Future grants will be tied to “all state laws and local laws that prohibit unauthorized camping or sleeping in public”. The law, if passed would take effect January 1, 2023. Beginning six months later, on July 1, “any municipality with a per capita level of homelessness…higher than the state average that refuses to enforce” the camping and sleeping-in-public laws “shall receive no further grants of any kind…for public safety.” Further, the grants will not be given to any nonprofit that is located in such municipalities until homelessness falls or the municipality enforces these laws to their satisfaction.

The bill basically holds cities and towns hostage to public money unless they comply with state demands. Putting aside the inherent difficulty in even accurately calculating the homeless population—let alone solving the variety of problems that can cause homelessness—it seems egregious to withhold funds from nonprofits due to factors that are completely out of their control.

Most of the media attention surrounding this bill has focused upon its absurdity. But there is a more pernicious element to it as well: While the bill bars funds from being used to build supportive housing, it contends that a city or town “may dedicate up to 25 percent of its Edward Byrne Memorial Justice Assistance Grant funds…to the creation of homeless outreach teams.” Federal program The Byrne Grant is “designed to support various activities that prevent, control and improve the criminal justice systems.” The bill states that the “contracted security officers” and police officers should form homeless outreach teams. They should also be social workers or mental health specialists and focus on removing homeless people from streets and shelters.

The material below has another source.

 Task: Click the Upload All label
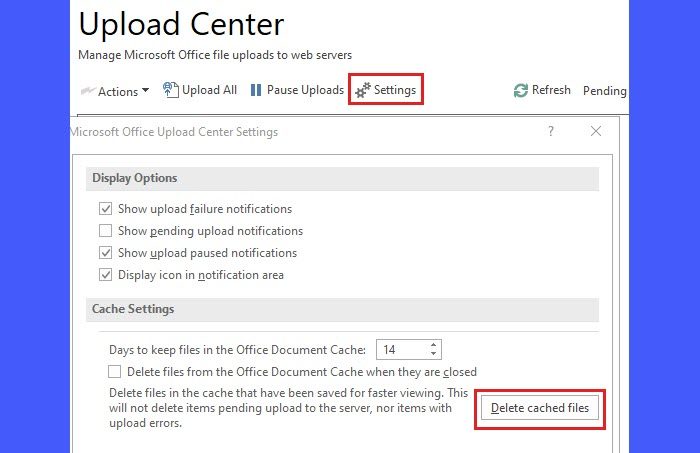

Although this sounds reasonable and even kind, it has a disturbing past of negative outcomes that could result from police forcing homeless people to interact with them. New York City was a city where homeless protested the possibility that the mayor would force them to shelters despite the freezing conditions.

Homelessness is not an easy problem. In particular, the focus on mental health problems that could lead to homelessness might ignore the fact that zoning laws can drive up housing costs and render it unaffordable. It is up to each municipality to determine how they want to use their resources to provide the best services for residents within their borders. A state withholding funds from municipalities and towns as well as from organizations not affiliated with the state, on the premise that they know best, not only is it unconscionable, but it can also be counterproductive.